A second armed robbery of the Check Advance occurred on July 12, 2010.  According to police, the perpetrator committed the crime with Evans’ car, with clothing found in Evans’ residence, and leaving behind paperwork connected to Evans’ woman’s employment.  In addition, Evans was seen outside of the robbed establishment shortly before the crime.  Evans initially falsely claimed he was out of town on the day in question.  Given the above evidence, why would Evans not be charged for this crime?

Another individual was charged with the crime in large part because Evans claimed this individual had committed the crime, and because the police, and Detective Sharpe in particular, claimed that Evans had a confirmed alibi for the particular time that the crime was committed.
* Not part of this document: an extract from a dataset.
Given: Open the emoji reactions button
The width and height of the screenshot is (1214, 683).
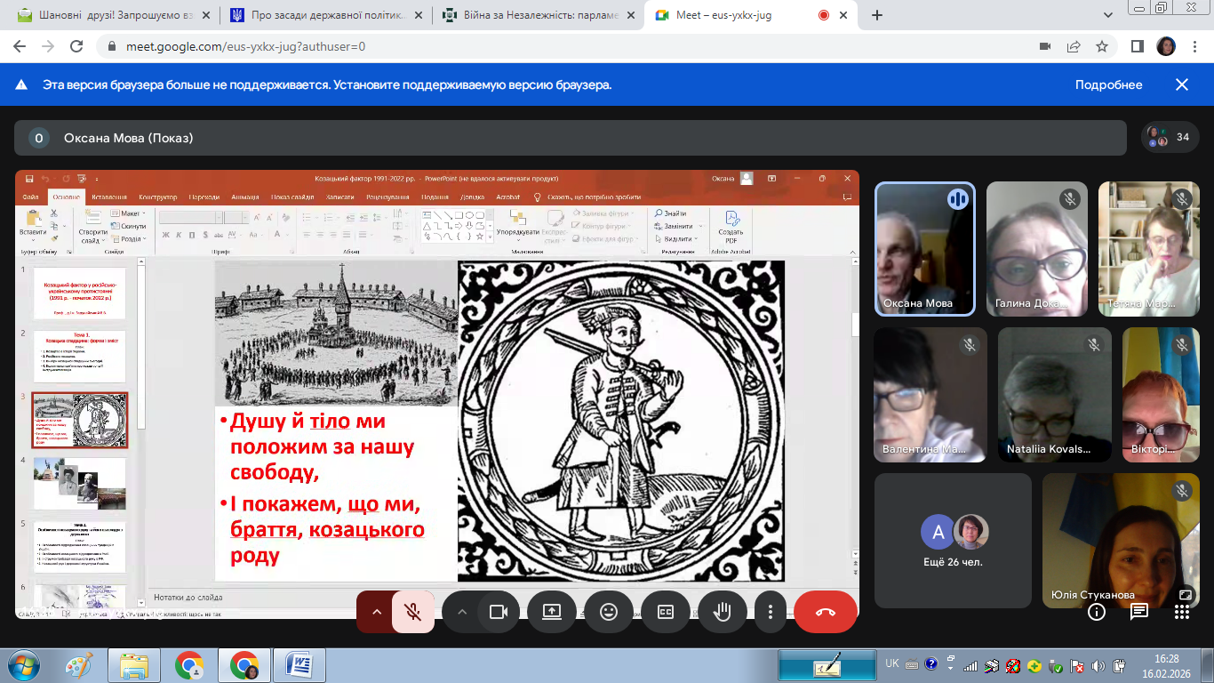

Despite numerous court orders that evidence be turned over by the Sun Prairie Police Department, evidence was not turned over.  Explanation after explanation would be provided, almost always proven not accurate, and almost always provided by Detective Sharpe.  After considerable time had elapsed, an evidentiary hearing was held with Detective Sharpe forced to testify.  Luckily, the eventual result of Detective Sharpe’s testimony was the charges being dismissed against the person who was prosecuted in place of Evans.  This was not the intentional result of Detective Sharpe’s testimony; however, Sharpe can take credit because it was his blatant perjury that led to it.  On multiple matters, Detective Sharpe testified in a fashion that was blatantly untrue.  The most compelling being the following.

Detective Sharpe, as shown in the attached transcript pages, (Attachment #55) testified that at the time of the crime (i.e. 10:30 – 11:45 a.m.) he confirmed that Michael D. Evans was attending his daughter’s graduation at a Sun Prairie school.  A dispute arose to whether the purported evidence behind Sharpe’s testimony should be produced.  The DA’s Office took the position that the evidence was not exculpatory, and therefore they did not have to produce any data behind Sharpe’s testimony.  Eventually, the DA’s Office would acquiesce to the evidence being provided.  This led, pursuant to a court order, to a police report by Detective Sharpe (Attachment #56).

A comparison of this report and Detective Sharpe’s testimony shows that, contrary to Detective Sharpe’s testimony, there was no evidence confirming Evans’ alibi.  In fact, Sharpe couldn’t even confirm that Evans had ever been to the school in question on the day in question.